La bilharziose, dans sa forme urogénitale est causée par un parasite le schistosome, et qui provoque des atteintes du système urinaire : douleurs mictionnelles, hématurie, polyakurie, avec parfois des atteintes rénales sévères. Cependant, il existe de nombreuses formes asymptomatiques.
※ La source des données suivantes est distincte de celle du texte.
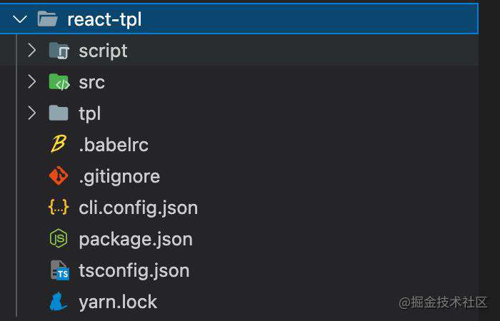
Task: Open the .babelrc file
Action: [x=114, y=145]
Le traitement est simple et efficace, par une prise (ou 2) sur 1 jour de Praziquantel (Biltricide®).

Le parasite pénètre dans les chairs de l’homme à l’occasion d’un contact avec une eau contaminée et migre progressivement vers la vessie, d’où il peut ensuite libérer des œufs.

Pour se développer dans l’eau, le parasite a besoin d’un hôte intermédiaire au sein duquel il se transforme et de se multiplie : le bulin, un escargot d’eau douce présent dans la rivière du Cavu.

En 2013, des personnes qui se sont baignées dans la rivière du Cavu  ont présenté des troubles de l’appareil urinaire qui se sont avérés être causés par la bilharziose. Une recherche élargie à toute la France a permis de recenser plus de 110 personnes s’étant baignées dans ce cours d’eau et contaminées par le parasite. Aucune forme grave n’a été cependant recensée. L’hypothèse la plus vraisemblable est qu’un patient de retour d’une zone d’endémie soit venu se baigner dans le cours d’eau en 2013 et ait uriné dans l’eau libérant ainsi les parasites et contaminant le milieu.

 

Le site a été interdit en 2014 et aucun cas n’a été recensé. A la suite de la réouverture du site en 2015 et malgré une large campagne d’information et de dépistage, au moins 2 personnes supplémentaires ont contracté la maladie.

Le parasite ne survivant pas aux températures hivernales, le cours d’eau est donc exempt de contamination tant qu’une personne malade ne vient uriner dans l’eau.

En 2016, dans le cadre d’un plan d’action inspiré des recommandations d’experts nationaux, une campagne inédite de surveillance a été mise en place de recherche de l’ADN du parasite dans les bulins (analyses PCR), avec l’appui du laboratoire interactions hôtes pathogènes et environnements de l’université de Perpignan.

Plus de 3500 bulins ont été collectés à un rythme hebdomadaire et analysés entre le 15 juin et le 31 aout : aucun n’a été détecté positif. Aucun cas humain n’a également été signalé.

Des recherches ont été menées sur différents cours d’eau de Corse et des bulins ont été retrouvés sur d’autres cours d’eau (l’Osu et la Solenzara), mais à des densités beaucoup plus faible que celle observée dans le Cavu. Il n’est pas exclu que des bulins soient également présents sur d’autres cours du pourtour méditerranéen.

Une vaste campagne de sensibilisation des professionnels de santé a également été lancée pour inviter au dépistage toute personne s’étant baignée dans le cours d’eau en 2013 ou provenant d’une zone d’endémie. Des aménagements ont été réalisés sur place : installation de sanitaires, contrôle et étanchéité des fosses septiques avoisinantes, panneaux d’informations du public.